*ASSIGNMENT*. Except for the images, repeat the entries below word for word.

*DATASET RECORDS*.
*** Block opens ***
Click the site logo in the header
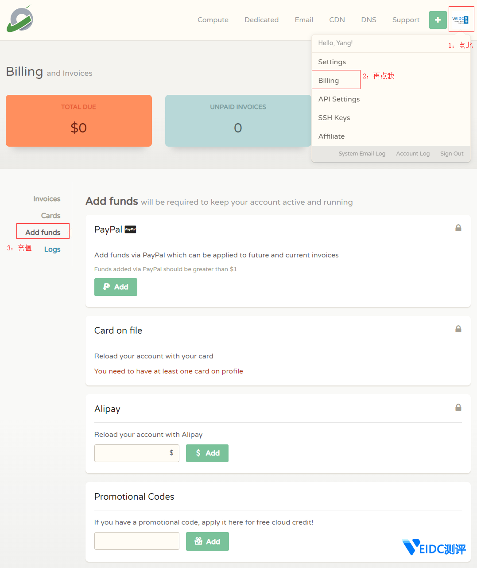The width and height of the screenshot is (477, 568). [x=20, y=19]
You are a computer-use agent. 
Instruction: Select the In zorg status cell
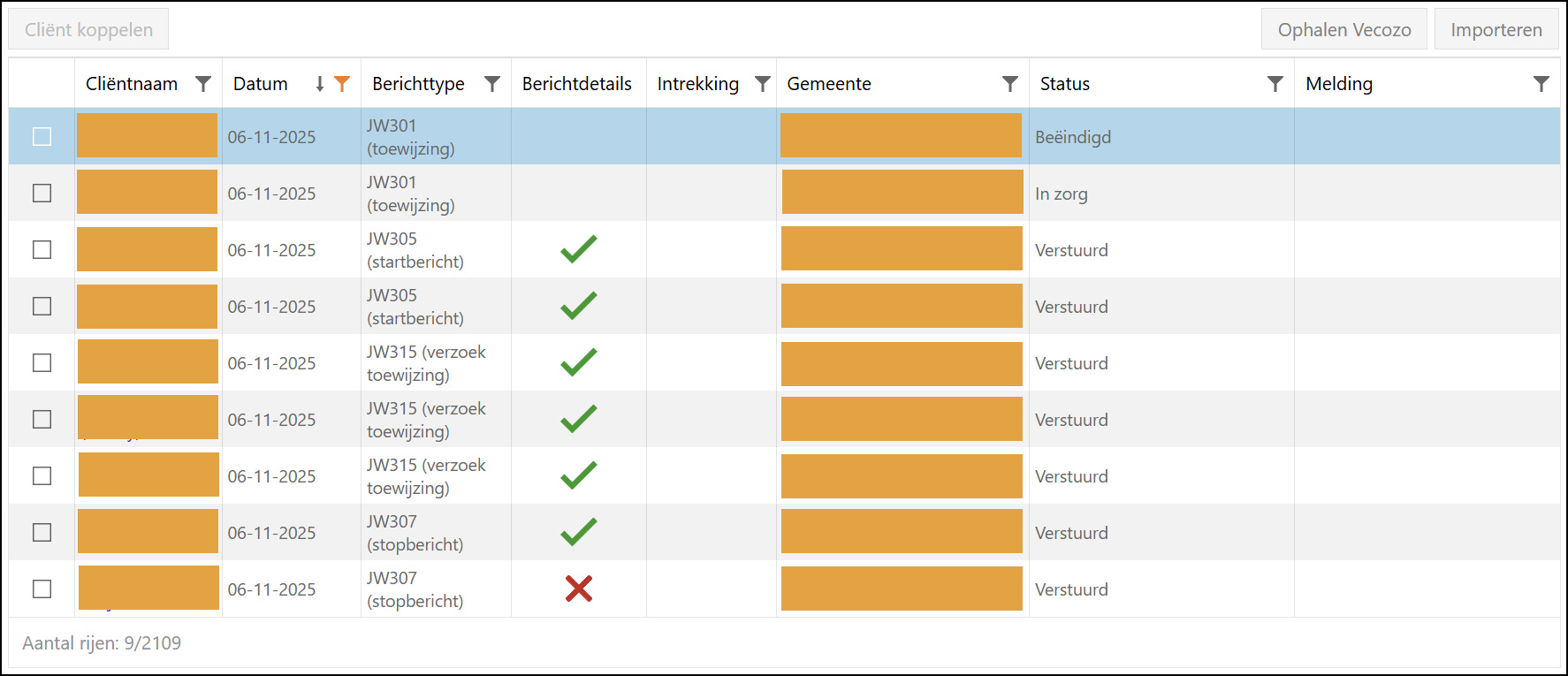[1062, 194]
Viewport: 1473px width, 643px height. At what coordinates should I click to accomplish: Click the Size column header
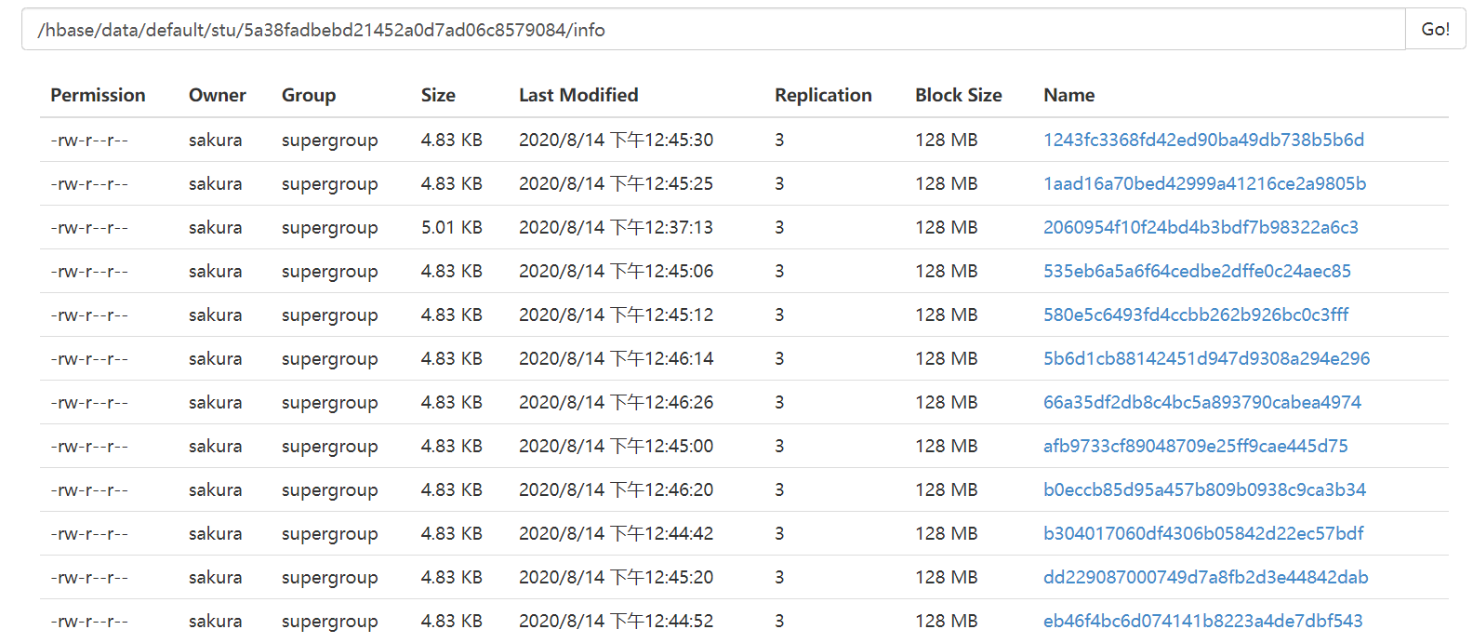438,95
*** Block closes ***
*EXERCISE RESPONSE*.
Click the site logo in the header
The width and height of the screenshot is (477, 568). [x=20, y=19]
You are a computer-use agent. 
Instruction: Select the In zorg status cell
[1062, 194]
Viewport: 1473px width, 643px height. At what coordinates should I click to accomplish: Click the Size column header
438,95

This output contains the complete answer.